Exercise
Whenever a picture appears, leave it out while repeating all the other data exactly.

(Records for this task)

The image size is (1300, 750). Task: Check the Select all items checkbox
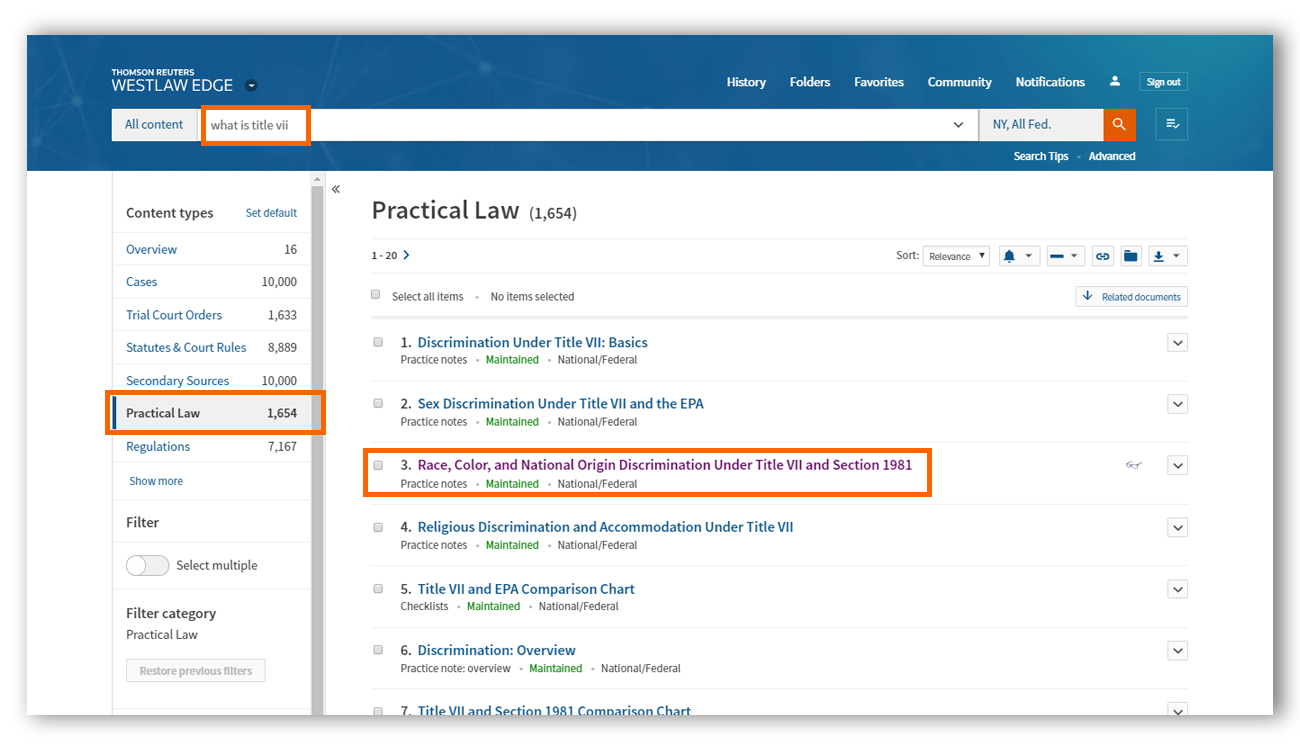(x=376, y=295)
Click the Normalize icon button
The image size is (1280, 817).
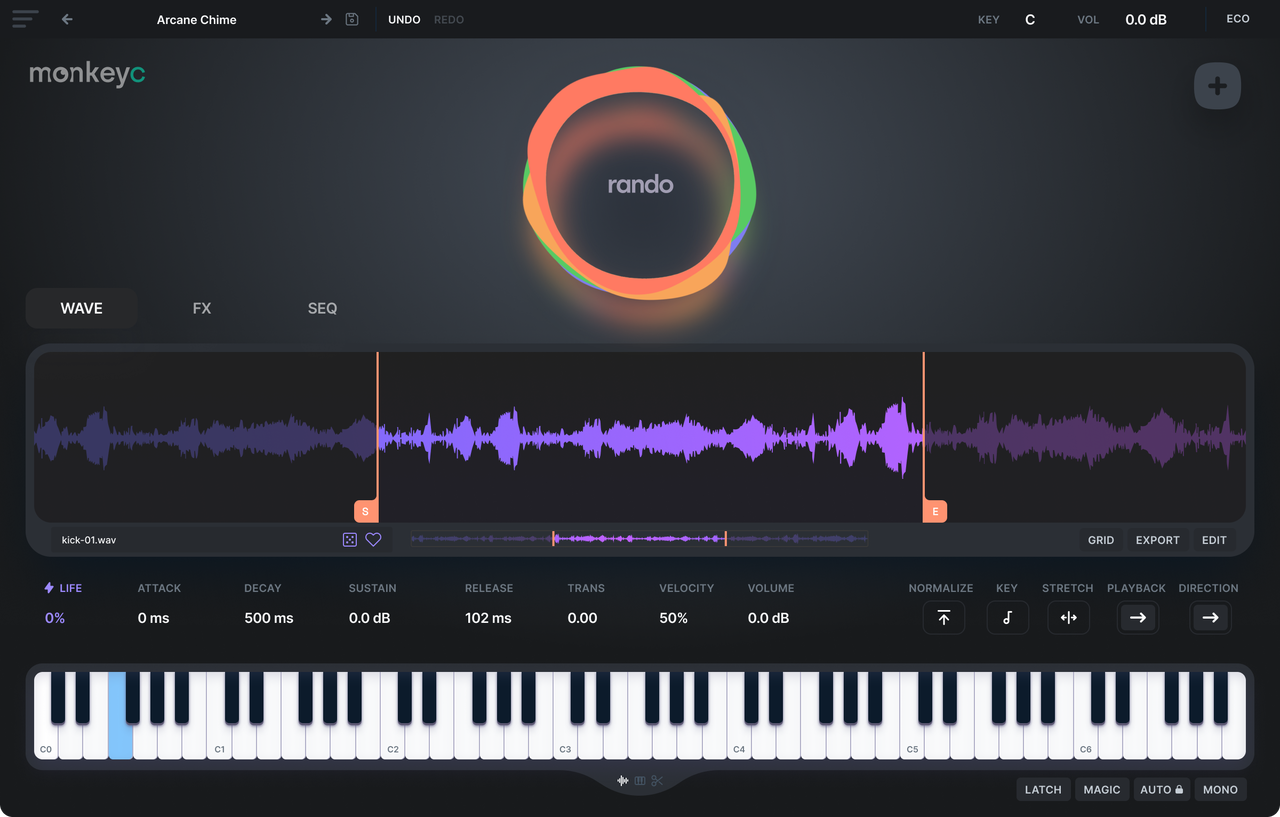tap(943, 618)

(End Records for this task)

Exercise solution
The image size is (1300, 750). Task: Check the Select all items checkbox
(x=376, y=295)
Click the Normalize icon button
The image size is (1280, 817).
tap(943, 618)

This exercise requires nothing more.